**GIVEN EXERCISE**
Edit the records below, replacing "GUI agent" with "graphical interface agent" wherever it occurs and leaving everything else unchanged. Omit the pictures from your answer.

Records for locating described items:
* start *

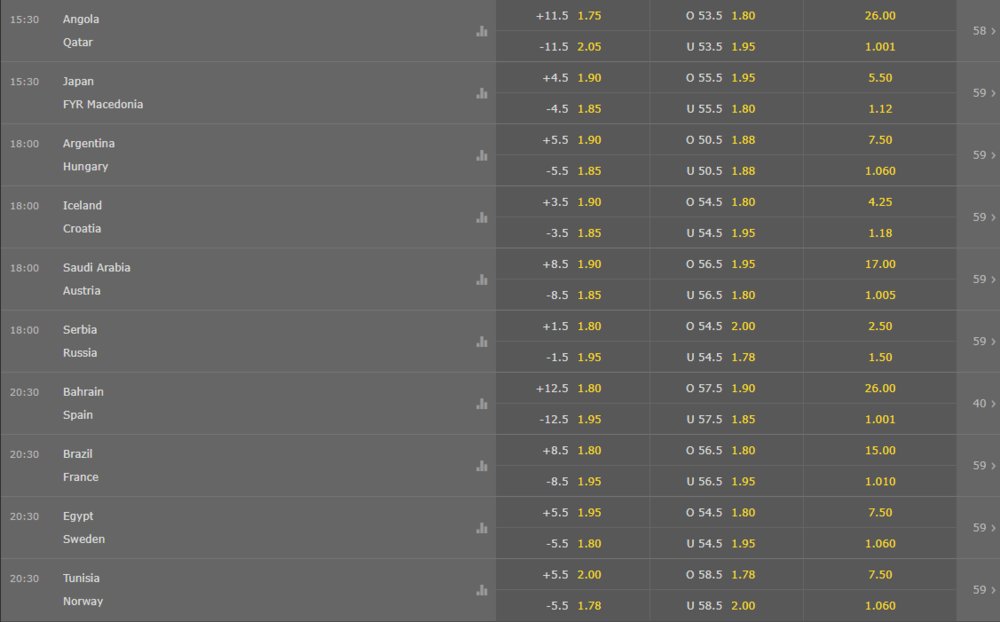Image resolution: width=1000 pixels, height=622 pixels.
Task: Select Iceland to win at 4.25
Action: click(x=879, y=202)
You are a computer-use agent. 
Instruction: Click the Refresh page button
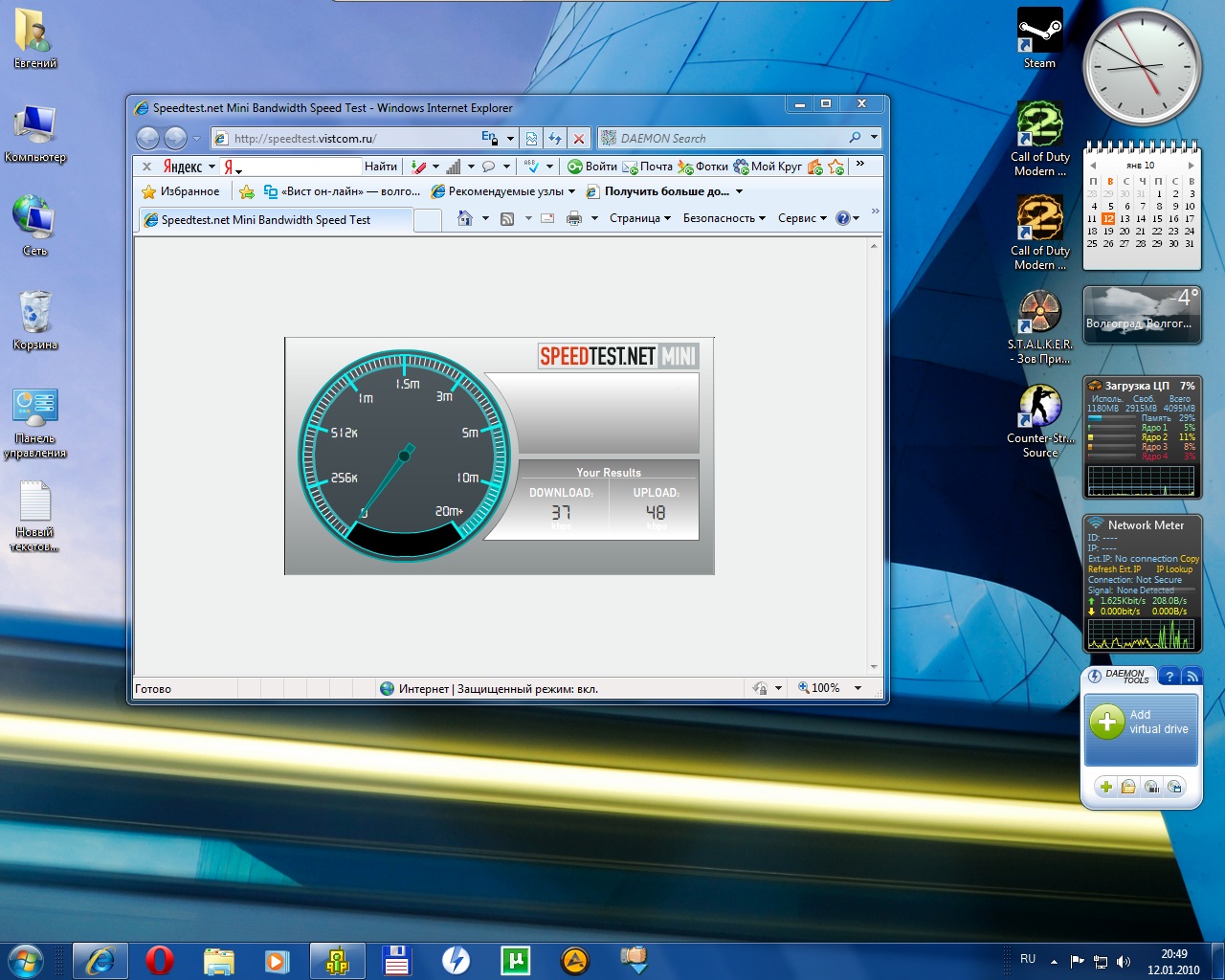tap(555, 138)
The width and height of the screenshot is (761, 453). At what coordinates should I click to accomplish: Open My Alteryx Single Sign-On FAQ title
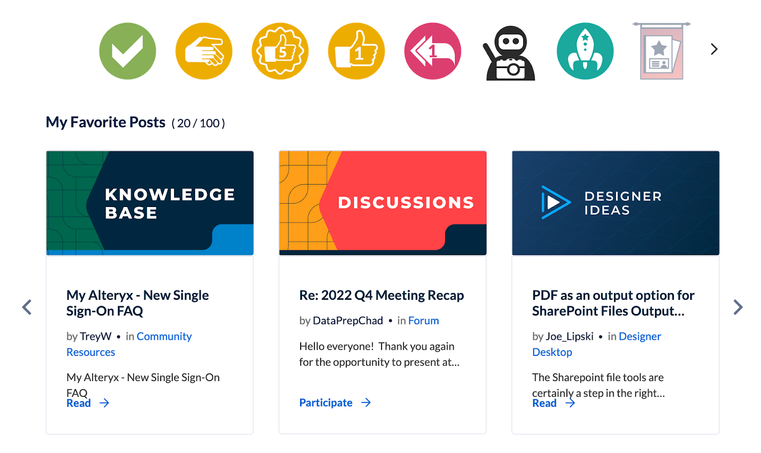138,303
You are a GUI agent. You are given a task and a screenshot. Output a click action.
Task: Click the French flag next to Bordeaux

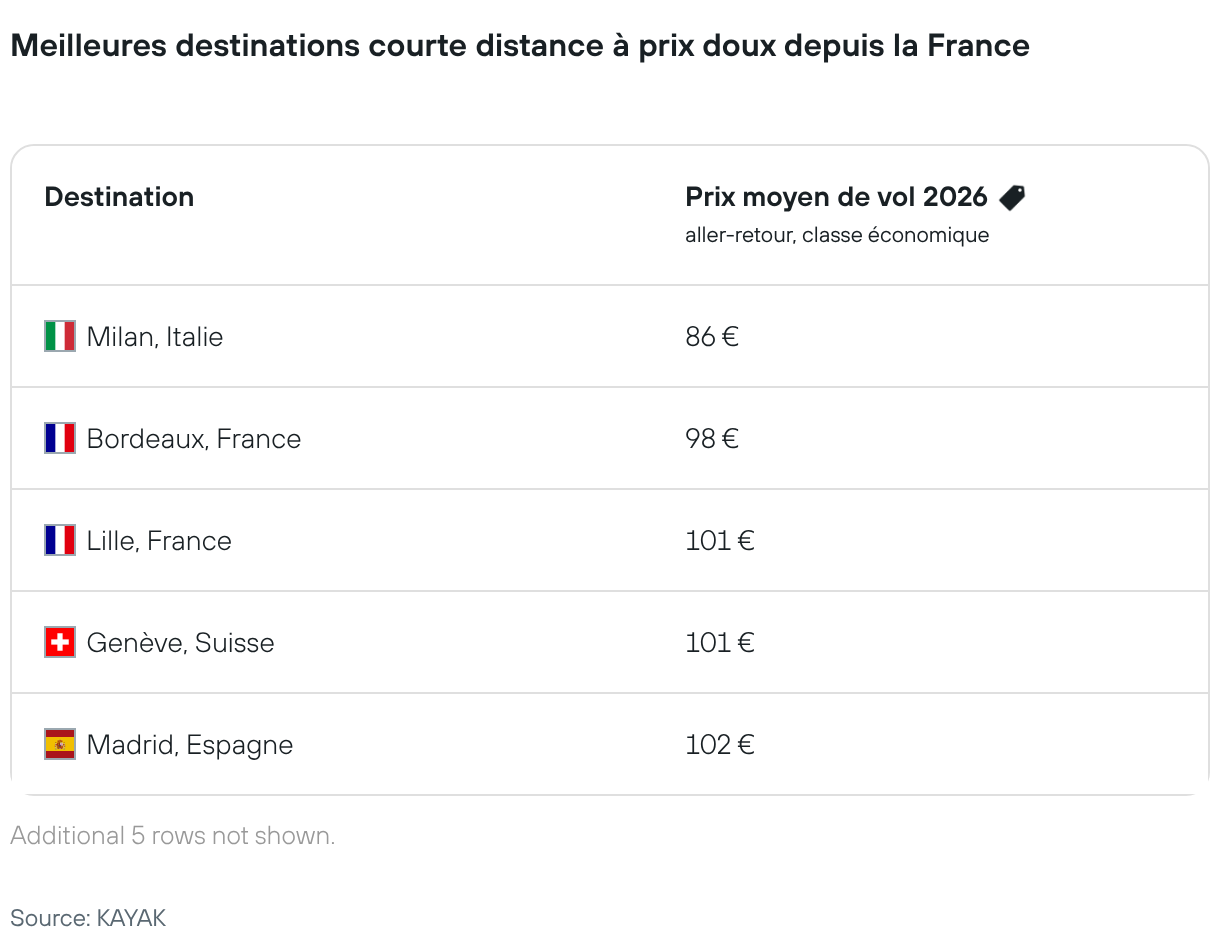60,438
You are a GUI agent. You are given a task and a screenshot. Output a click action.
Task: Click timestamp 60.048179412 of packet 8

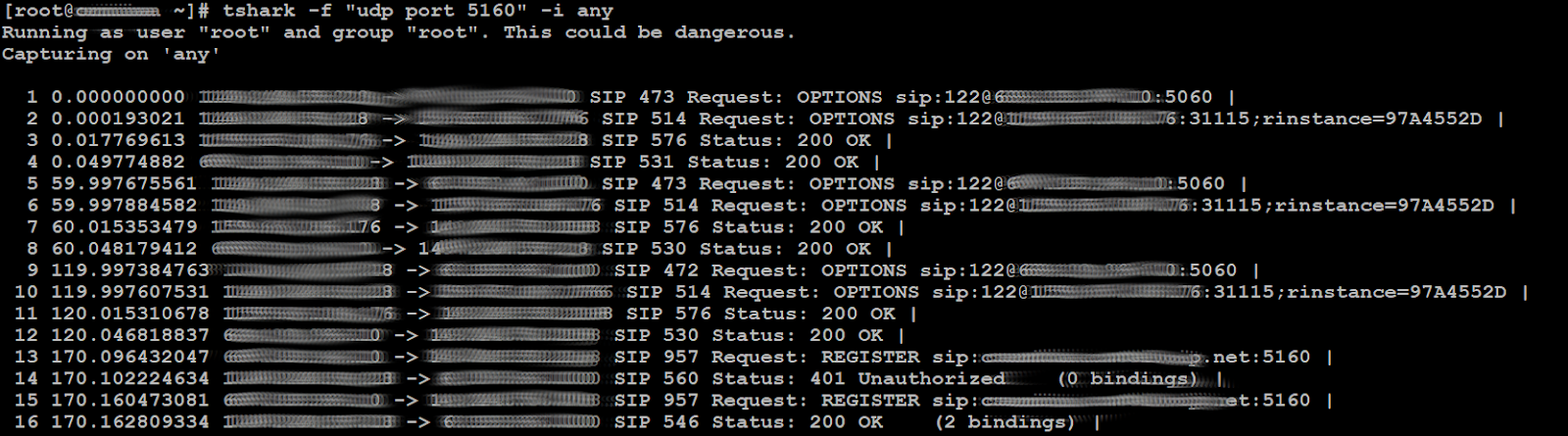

* end *

**THE OUTPUT**
Image resolution: width=1000 pixels, height=622 pixels.
Task: Select Iceland to win at 4.25
Action: click(x=879, y=202)
You are a computer-use agent. 
Instruction: Click the Refresh page button
tap(555, 138)
The width and height of the screenshot is (761, 453). At what coordinates should I click to accomplish: Open My Alteryx Single Sign-On FAQ title
138,303
You are a graphical interface agent. You are given a task and a screenshot. Output a click action.
Task: Click the French flag next to Bordeaux

60,438
You are a graphical interface agent. You are given a task and a screenshot. Output a click action.
Task: Click timestamp 60.048179412 of packet 8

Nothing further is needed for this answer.